New: Recommendations for fatigue in RMDs

This is the lay version of the EULAR recommendations for managing fatigue in people with inflammatory  rheumatic and musculoskeletal diseases. The original publication can be downloaded from the EULAR  website: 

Dures E, Farisoğulları B, Santos EJF, et al2023 EULAR recommendations for the management of fatigue in  people with inflammatory rheumatic and musculoskeletal diseases Annals of the Rheumatic Diseases  Published Online First: 22 November 2023. doi: 10.1136/ard-2023-224514 

EULAR – the European Alliance of Associations for Rheumatology – gives advice to health professionals and  patients about the best way to treat and manage diseases. In 2023, EULAR produced new recommendations  on how to manage fatigue that affects people with an inflammatory rheumatic and musculoskeletal disease  (shortened to I-RMD).  

Doctors, nurses, other health professionals (such as physiotherapists, occupational therapists, and  psychologists), and people with personal experience of an I-RMD and fatigue worked together to develop these  recommendations.  

What do we already know?
There are many different types of I-RMD, such as rheumatoid arthritis, psoriatic arthritis, and ankylosing  spondylitis – as well as lupus, gout, and systemic sclerosis. Although there are differences between I-RMD, there are also some common features. These include an autoimmune component, where inflammation causes  swelling or pain in the joints and muscles.  

Fatigue is common in people with an I-RMD. This extreme tiredness is recognised as one of the most  challenging symptoms to manage. Unfortunately, the underlying causes are not clear. It is likely that they are  not the same for everybody and that they can change overtime. There is no cure for fatigue, but we do have  evidence for some approaches that can help. We have examined this evidence in-depth and used it to produce  recommendations for how to support people with I-RMD and fatigue. 

What do the recommendations say?
In total, there are 4 overarching principles (general points) and 4 recommendations (specific points). The  principles say that healthcare professionals should be aware that fatigue is related to biological, psychological, and social factors. Health professionals should monitor patients’ fatigue and offer them management options.  . Decisions about which options to take should be shared between patients and health professionals. Finally,  fatigue management of should be based on each patient’s needs and preferences. Issues to consider include  patients’ disease activity, any other health conditions they have, and individual psychosocial or contextual  factors. 
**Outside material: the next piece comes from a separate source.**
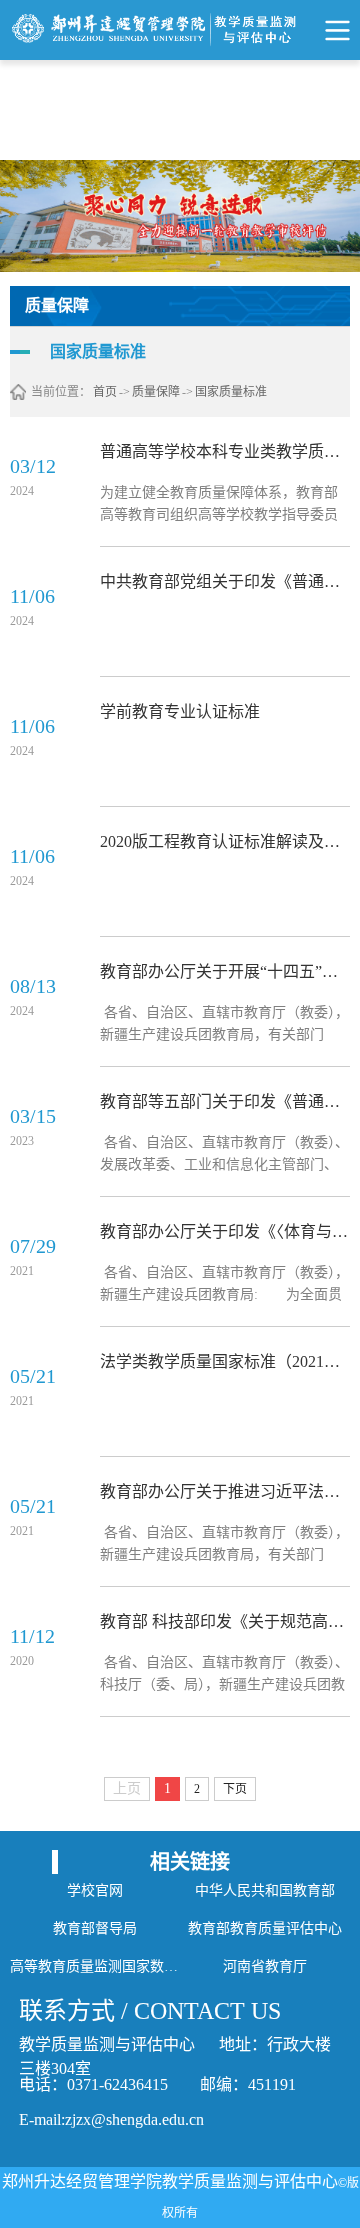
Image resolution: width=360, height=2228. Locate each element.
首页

Each recommendation is based on the best current knowledge from studies of scientific evidence or expert  opinion. The more stars a recommendation has, the stronger the evidence is. However, recommendations with limited scientific evidence may be important because the experts can have a strong opinion based on  experience even when the published evidence may be lacking. 

One star (*) means it is a recommendation with limited scientific evidence.
Two stars (**) means it is a recommendation with some scientific evidence.
Three stars (***) means it is a recommendation with quite a lot of scientific evidence.
Four stars (****) means it is a recommendation supported with a lot of scientific evidence. 
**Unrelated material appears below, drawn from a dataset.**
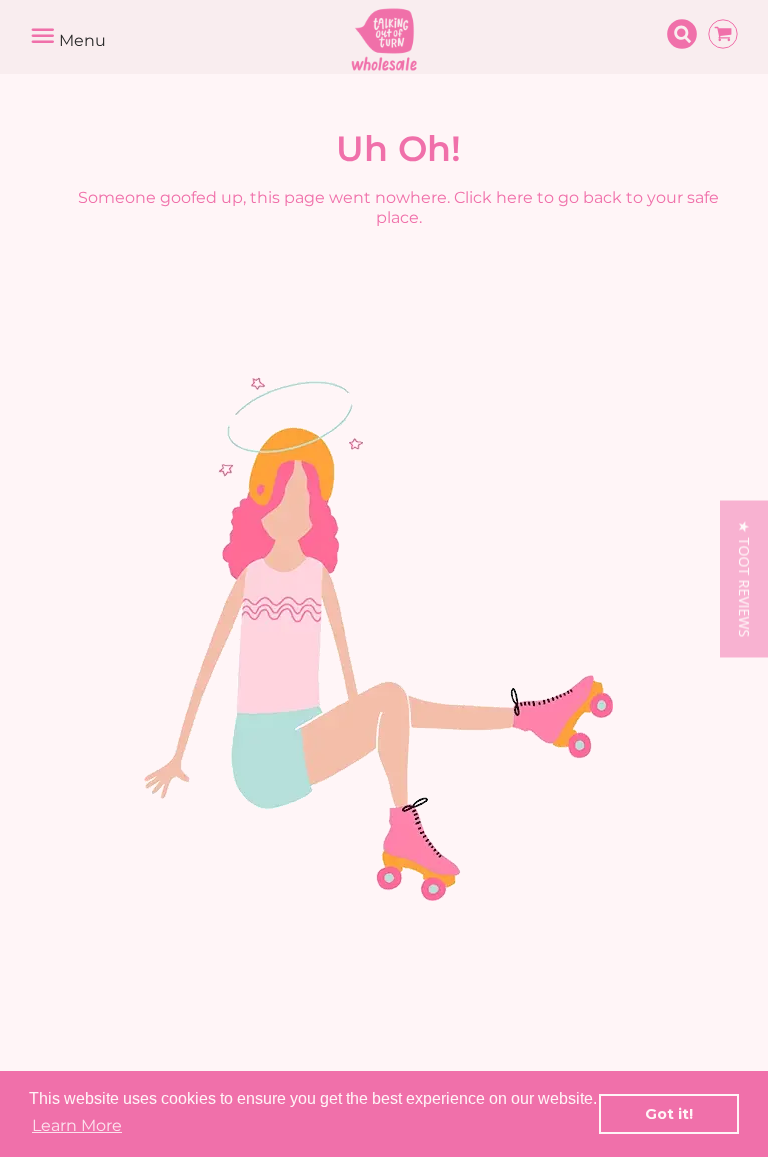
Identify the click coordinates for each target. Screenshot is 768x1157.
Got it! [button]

  • Your level of fatigue (severity), the impact it is having, and your coping strategies should be  assessed at your appointments.*
    Your healthcare team should include regular assessment of fatigue in your clinical appointments for  your I-RMD. This should include whether you have any fatigue, how severe it is and how much it is  affecting your life. Your team should also discuss coping strategies with you to help find something that  works for you personally. Help and support to manage fatigue might be provided by various healthcare  professionals, including rheumatologists, doctors, nurses, psychologists, nutritionists, physiotherapists,  occupational therapists, social workers, or dieticians.
  • If you have an I-RMD and fatigue you should be offered support to take part in physical  activity.****
    As part of clinical care, you should be offered access to tailored physical activity programmes/courses. These need to be matched to your support needs, preferences, resources and abilities. You should also  be encouraged to stay physically active in the long-term. Evidence has shown that being physically  active or exercising can help to reduce fatigue.
  • If you have an I-RMD and fatigue you should be offered psychoeducational interventions.**** As part of clinical care, you should be offered access to programmes/courses that provide education  and psychological support for managing fatigue. There is evidence that this sort of education can help  people to understand and cope better with their fatigue.
  • If you have fatigue – or if it gets worse – your rheumatology team should check your disease  activity status and consider starting or changing immunomodulatory treatment.**** If you start to experience fatigue or if your fatigue starts to get worse, a health professional should check  your disease activity levels. Depending on your disease activity level, this might result in starting or  changing immunomodulatory treatment. 


Overall, these recommendations give guidance to health professionals and patients about fatigue management for people with an I-RMD. You should work with your healthcare team to make an informed decision about your fatigue and its treatment.  

Recommendations with just one or two stars are based mainly on expert opinion and not backed up by studies,  but these may be as important as those with three or four stars. 

If you have any questions or concerns about your I-RMD, your fatigue or your medication, you should speak  to a health professional involved in your care.